CourtSupreme Court of Louisiana
Writing for the CourtDAWKINS, J.
Citation97 So. 397,154 La. 190
PartiesSTATE v. MURPHY et al
Docket Number25948
Decision Date11 July 1923

97 So. 397

154 La. 190

STATE
v.
MURPHY et al

No. 25948

Supreme Court of Louisiana

July 11, 1923


[97 So. 398]

Appeal from Twenty-Sixth Judicial District Court, Parish of Washington; Prentiss B. Carter, Judge.

John Murphy and another were convicted of murder, and they appeal.

Conviction and sentence set aside, and case remanded.

Gordon W. Goodbee, of Franklinton, Luther W. Felder, of Tylertown, Miss., and Chandler C. Luzenberg, of New Orleans, for appellant Rester.

Gordon W. Goodbee, of Franklinton, for appellant Murphy.

A. V. Coco, Atty. Gen., T. S. Walmsley, Asst. Atty. Gen., J. Vol Brock, Dist. Atty., of Franklinton (Delos R. Johnson, O. H. Carter, and M. I. Varnado, all of Franklinton, and B. B. Purser, of Amite, of counsel), for the State.

OPINION [97 So. 399]

[154 La. 194] DAWKINS, J.

Defendants appeal from a conviction of murder and sentence of death. Twenty-eight bills of exceptions were retained during the course of the trial, but only a few of them have been urged before this court.

Bills Nos. 1 and 2.

The first bill was to the refusal to allow defendants to file an answer to the written objections of the state to a change of venue sought by the defense; and the [154 La. 195] second was reserved to the further refusal to allow a supplemental motion for a change of venue.

Nothing having been said, either in oral argument or in brief about these bills, we take it that both have been abandoned. In any event, no proof was tendered, and the jury was obtained without exhausting the peremptory challenges of the defendants; hence the ruling must stand.

Bill No. 3.

The third bill covers the overruling of a motion for a continuance. The judge's per curiam thereon is as follows:

"The motion for the continuance does not state the facts fully. On the day of the arraignment, the accused being without counsel, the court appointed Gordon W. Goodbee to defend them, and at that time the court informed the defendants themselves that if they desired to employ additional counsel they would have ample time to do so. No request was made for more time or any intimation given the court that more time was desired until the case was called for trial, although counsel had full knowledge that a jury was being drawn to try this case and that all preparations were being made for the trial; witnesses for state and defense being summoned, etc.

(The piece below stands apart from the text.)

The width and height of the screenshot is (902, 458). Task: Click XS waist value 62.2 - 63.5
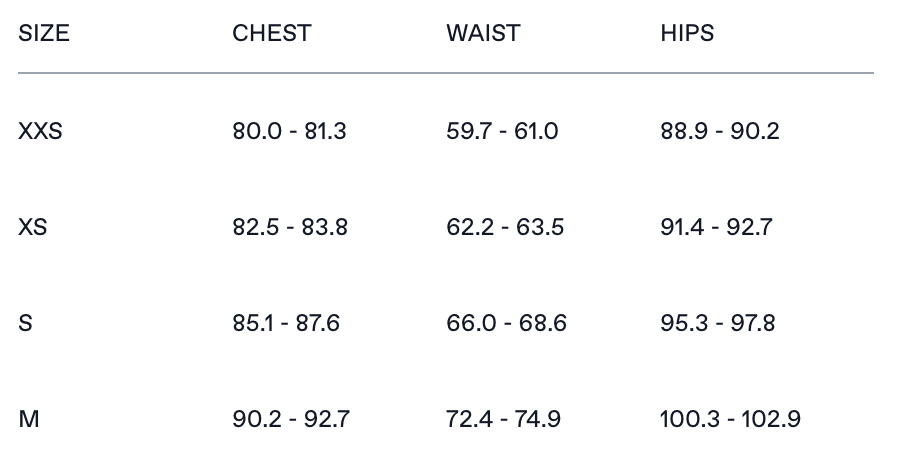tap(505, 227)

"Mr. Goodbee was appointed by the court and is an experienced lawyer, and in length of practice is the oldest at the bar. He served four years as district attorney of this district, has been an active practitioner in both civil and criminal matters for more than twenty years, and therefore was well qualified to represent the interest of the accused. The accused Rester employed Mr. Goodbee after his appointment and paid him a handsome fee. From March 9th, on the day of his appointment, to March 19th, on the day the case was assigned for trial, no court was held at Franklinton, and Mr. Goodbee devoted his entire time in preparation of this case for trial. At once after his appointment he was afforded every opportunity for conference with the accused, the members of their families, and their friends and was in constant conference during said time.

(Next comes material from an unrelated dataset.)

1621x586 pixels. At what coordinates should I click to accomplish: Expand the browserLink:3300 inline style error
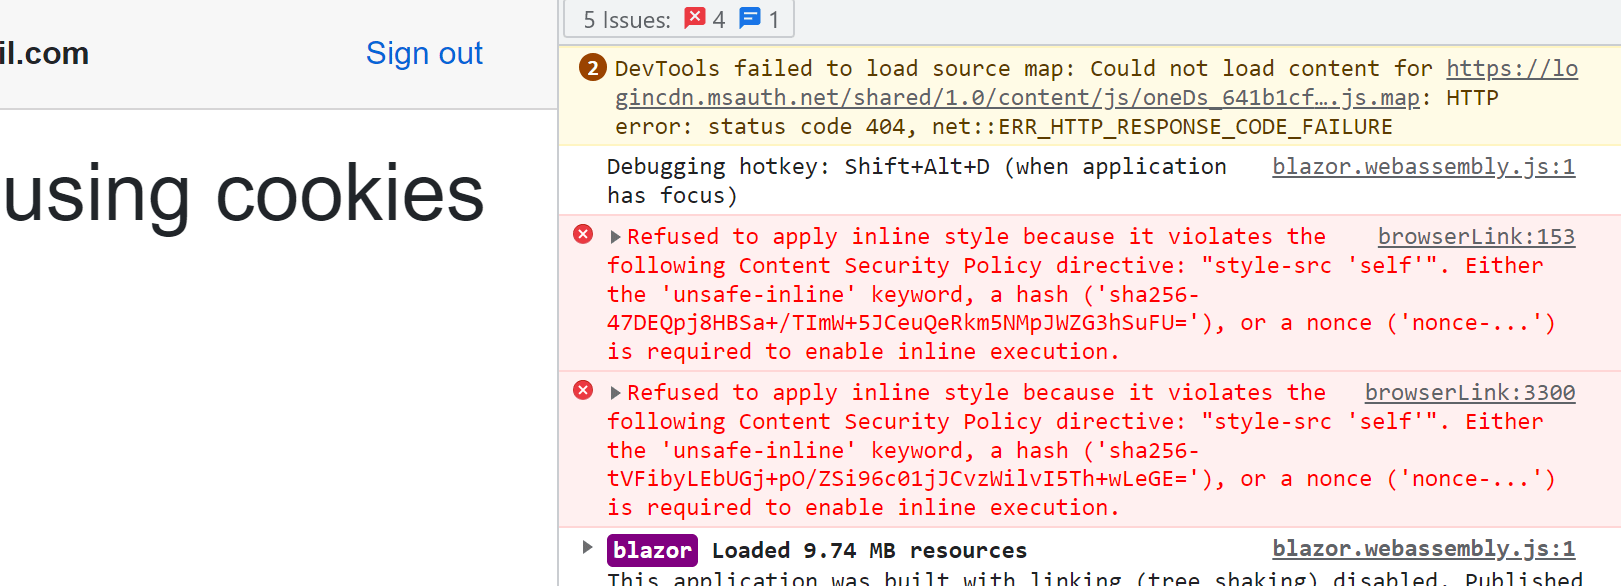point(615,393)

"Mr. Felder, the assistant counsel, visited Franklinton within two or three days after the case was assigned in conference with Mr. Goodbee and relatives of the accused Rester, and while the court does not say that he was employed earlier than was stated in the motion, [154 La. 196] the court does say that it construes his statement to simply mean the final payment of the fees which had been agreed upon before was not made until the time stated, that the employment or agreement was made several days prior. Mr. Felder lives within forty-five minutes drive of the courthouse, has been active in criminal cases before this court for several years, and is a lawyer with a wide reputation.

"The motion for a continuance was purely for delay, and the defendants were not prejudiced in any way, and no legal rights in their favor were violated by the denial of the motion. The trial of the case convinced the court that the ruling of the court was correct. There was no demand for witnesses, no request for delay for conference, and no legal rights denied the defendants which any continuance could have secured for them."

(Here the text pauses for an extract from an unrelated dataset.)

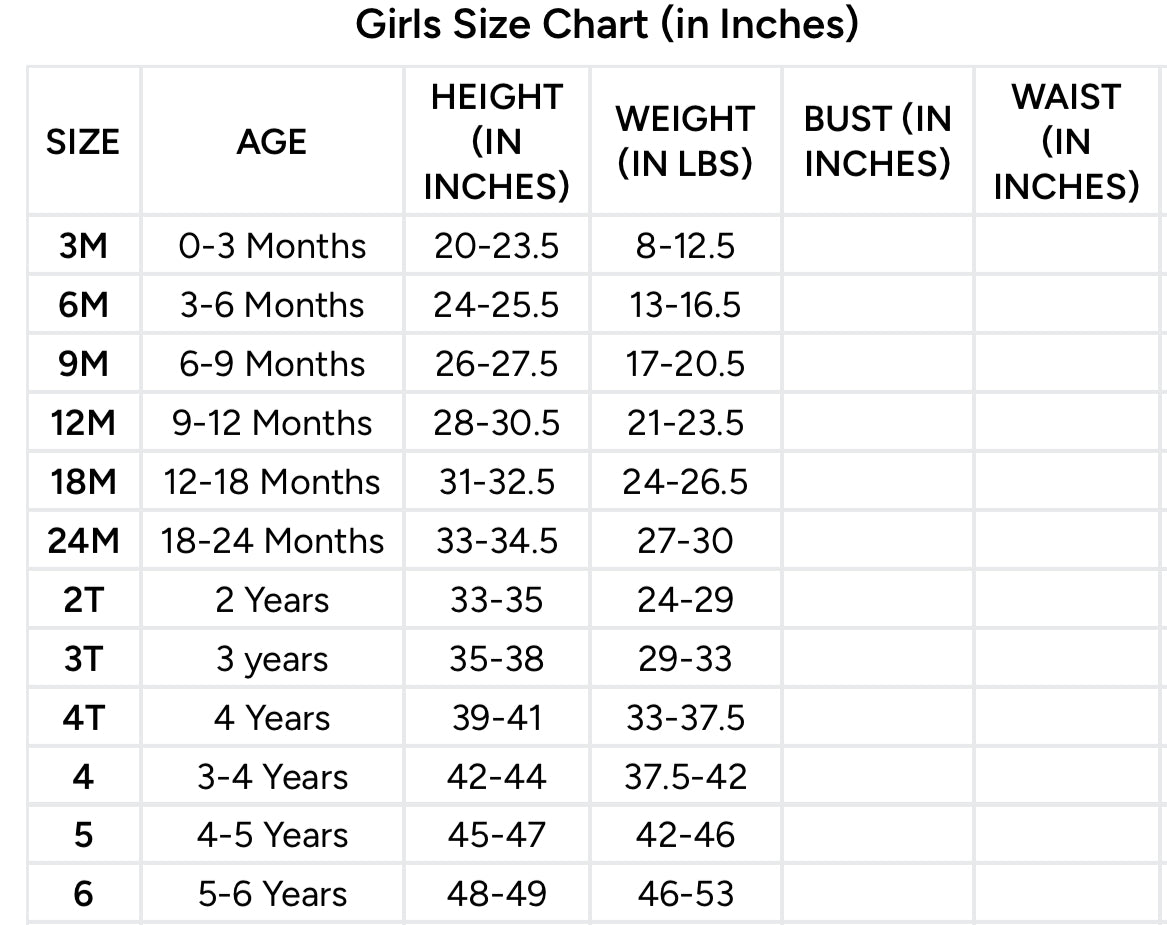Select the SIZE column header

83,142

We find no basis for disturbing the ruling thus made. State v. Leary, 111 La. 301, 35 So. 559; State v. Wilson, 33 La.Ann. 261.

Bill No. 4.

Defendant Gideon Rester filed a motion for a severance. The allegations were that defendant had been informed and believed that his codefendant, John Murphy, would make a "judicial confession" of said murders, that the trial of Murphy would be "merely formal," and that "it would be an injustice to mover to be tried jointly with the said John Murphy. Mover is informed that it is the purpose of the state to use confessions or purported confessions of the said John Murphy and the same are not admissible against this defendant, and to be tried jointly with the said John Murphy would work an injury to this defendant in making his defense."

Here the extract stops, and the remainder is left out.